Come si potrebbe operare proficuamente lì, altrimenti? Indossando la divisa
dell'esercito libanese un ufficiale Hezbollah familiarizzava in mensa coi
nostri militari, che del resto coordinavano riunioni trilaterali fra nemici coi
"vicini del Sud". Non si è mai più interrotto da allora il mio legame
affettuoso col generale Fioravanti. E la tragica scelta compiuta pochi mesi fa
dal generale Claudio Graziano, togliersi la vita, non diminuisce certo la
gratitudine con cui lo ricordo. Comandava l'intera missione sovranazionale dal
verde di Naqoura, incuneato fra il blu del Mar di Levante e le prime rocce
rossastre di Galilea. Sapendo la mia storia mi concesse di traversare la terra
di nessuno raggiungendo il reticolato dietro cui sventolava la bandiera
israeliana. Quando mi rivolsi in ebraico alle sentinelle non la presero niente
bene, dubbiose se fossi una spia o un disadattato psichico. Troppo giovani per
sapere che quel confine, i miei genitori, poco prima che io nascessi, lo
traversavano pacificamente. Israele che pretende di spintonare di lato i
contingenti che hanno garantito per anni il peacekeeping, neutralizzando le
loro telecomunicazioni, compie un altro passo di distruzione-autodistruzione.

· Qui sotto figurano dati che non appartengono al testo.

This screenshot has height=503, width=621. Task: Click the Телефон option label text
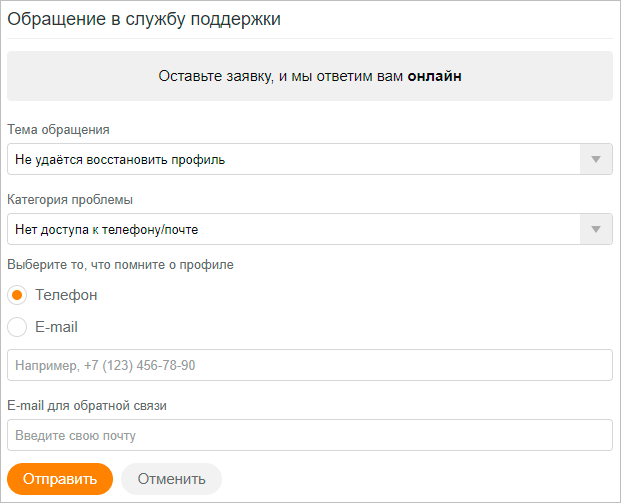coord(66,295)
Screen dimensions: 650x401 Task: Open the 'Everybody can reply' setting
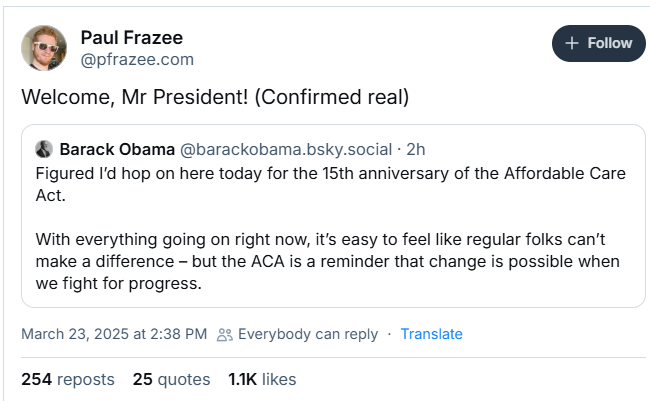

Mette in mostra la brutalità di militari stremati e esasperati a cui hanno
messo in testa che le Nazioni Unite sono una palude di antisemitismo, complice
di Hamas e Hezbollah. Sono passi verso l'indegnità e la perdizione più o meno
calcolati - ormai l'azzardo del tutto per tutto - sembra aver preso il
sopravvento nella leadership di Netanyahu - che visti da Hiroshima danno l'idea
di mettere nel conto finanche l'apocalisse nucleare che nella propaganda si
afferma di voler prevenire. Sinistra assonanza con Putin. Sicché la sfrontata
esibizione di forza in sfregio agli stessi alleati (il ministro della Difesa
Guido Crosetto è cofondatore di un partito associato al Likud di Netanyahu
nell'Ecr, e fino a un anno fa FdI ne menava gran vanto), e il calpestare
ostentatamente l'autorità dell'Onu, riescono a distoglierci dalla strage
quotidiana che continua a Gaza, in Libano e in Cisgiordania. In attesa del
passo fatale annunciato come tale: la guerra balistica col gigante Iran. Visito
Hiroshima e mi preparo al Kippur con la flebile speranza che i rabbini, al
termine della giornata di digiuno, non scambino lo struggente suono del shofar
(corno di montone) che annuncia la remissione dei peccati per una nuova
chiamata alla guerra. Il fungo atomico di Hiroshima, unito al monito di Primo
Levi, dovrebbero ricordarci che quel che è avvenuto può ripetersi.
(Tratto da “Israele, Libano e Italia: i
mei mondi si stanno scontrando” di Gad Lerner, pubblicato su “il Fatto
Quotidiano” di oggi, sabato 12 di ottobre 2024).